• [Aim of the task] Reproduce the rows below line for line, changing nothing.

++++ Dataset content ++++

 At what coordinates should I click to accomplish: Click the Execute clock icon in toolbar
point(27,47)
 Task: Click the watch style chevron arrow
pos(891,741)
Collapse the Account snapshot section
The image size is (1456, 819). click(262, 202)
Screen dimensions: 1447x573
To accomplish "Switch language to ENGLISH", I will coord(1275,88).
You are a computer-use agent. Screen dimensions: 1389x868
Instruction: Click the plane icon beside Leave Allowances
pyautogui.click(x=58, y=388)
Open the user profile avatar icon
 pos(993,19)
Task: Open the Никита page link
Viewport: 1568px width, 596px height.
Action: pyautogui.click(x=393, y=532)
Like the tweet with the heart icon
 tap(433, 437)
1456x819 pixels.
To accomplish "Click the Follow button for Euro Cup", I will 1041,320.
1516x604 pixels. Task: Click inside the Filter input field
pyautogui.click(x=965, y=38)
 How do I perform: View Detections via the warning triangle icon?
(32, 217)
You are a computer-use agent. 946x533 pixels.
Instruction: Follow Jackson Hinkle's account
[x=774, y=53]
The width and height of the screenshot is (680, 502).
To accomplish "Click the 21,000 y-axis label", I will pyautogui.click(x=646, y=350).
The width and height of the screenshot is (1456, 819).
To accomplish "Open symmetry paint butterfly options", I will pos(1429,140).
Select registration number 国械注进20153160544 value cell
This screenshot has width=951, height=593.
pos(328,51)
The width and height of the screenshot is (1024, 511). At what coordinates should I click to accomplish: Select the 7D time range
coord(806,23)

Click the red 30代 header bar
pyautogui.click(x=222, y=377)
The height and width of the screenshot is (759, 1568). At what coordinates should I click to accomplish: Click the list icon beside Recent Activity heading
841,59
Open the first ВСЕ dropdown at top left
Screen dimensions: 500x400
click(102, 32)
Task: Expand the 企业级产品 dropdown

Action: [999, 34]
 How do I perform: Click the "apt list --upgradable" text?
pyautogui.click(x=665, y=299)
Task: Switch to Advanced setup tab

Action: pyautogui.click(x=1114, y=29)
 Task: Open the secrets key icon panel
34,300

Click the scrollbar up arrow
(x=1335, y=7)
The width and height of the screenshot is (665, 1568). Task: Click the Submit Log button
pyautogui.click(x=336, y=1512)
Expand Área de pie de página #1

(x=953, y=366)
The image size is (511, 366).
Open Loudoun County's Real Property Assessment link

++++

• [Reply to the task]
 At what coordinates should I click to accomplish: Click the Execute clock icon in toolbar
point(27,47)
 Task: Click the watch style chevron arrow
pos(891,741)
Collapse the Account snapshot section
The image size is (1456, 819). click(262, 202)
Screen dimensions: 1447x573
To accomplish "Switch language to ENGLISH", I will coord(1275,88).
You are a computer-use agent. Screen dimensions: 1389x868
Instruction: Click the plane icon beside Leave Allowances
pyautogui.click(x=58, y=388)
Open the user profile avatar icon
 pos(993,19)
Task: Open the Никита page link
Viewport: 1568px width, 596px height.
Action: pyautogui.click(x=393, y=532)
Like the tweet with the heart icon
 tap(433, 437)
1456x819 pixels.
To accomplish "Click the Follow button for Euro Cup", I will 1041,320.
1516x604 pixels. Task: Click inside the Filter input field
pyautogui.click(x=965, y=38)
 How do I perform: View Detections via the warning triangle icon?
(32, 217)
You are a computer-use agent. 946x533 pixels.
Instruction: Follow Jackson Hinkle's account
[x=774, y=53]
The width and height of the screenshot is (680, 502).
To accomplish "Click the 21,000 y-axis label", I will pyautogui.click(x=646, y=350).
The width and height of the screenshot is (1456, 819).
To accomplish "Open symmetry paint butterfly options", I will pos(1429,140).
Select registration number 国械注进20153160544 value cell
This screenshot has width=951, height=593.
pos(328,51)
The width and height of the screenshot is (1024, 511). At what coordinates should I click to accomplish: Select the 7D time range
coord(806,23)

Click the red 30代 header bar
pyautogui.click(x=222, y=377)
The height and width of the screenshot is (759, 1568). At what coordinates should I click to accomplish: Click the list icon beside Recent Activity heading
841,59
Open the first ВСЕ dropdown at top left
Screen dimensions: 500x400
click(102, 32)
Task: Expand the 企业级产品 dropdown

Action: [999, 34]
 How do I perform: Click the "apt list --upgradable" text?
pyautogui.click(x=665, y=299)
Task: Switch to Advanced setup tab

Action: pyautogui.click(x=1114, y=29)
 Task: Open the secrets key icon panel
34,300

Click the scrollbar up arrow
(x=1335, y=7)
The width and height of the screenshot is (665, 1568). Task: Click the Submit Log button
pyautogui.click(x=336, y=1512)
Expand Área de pie de página #1

(x=953, y=366)
The image size is (511, 366).
Open Loudoun County's Real Property Assessment link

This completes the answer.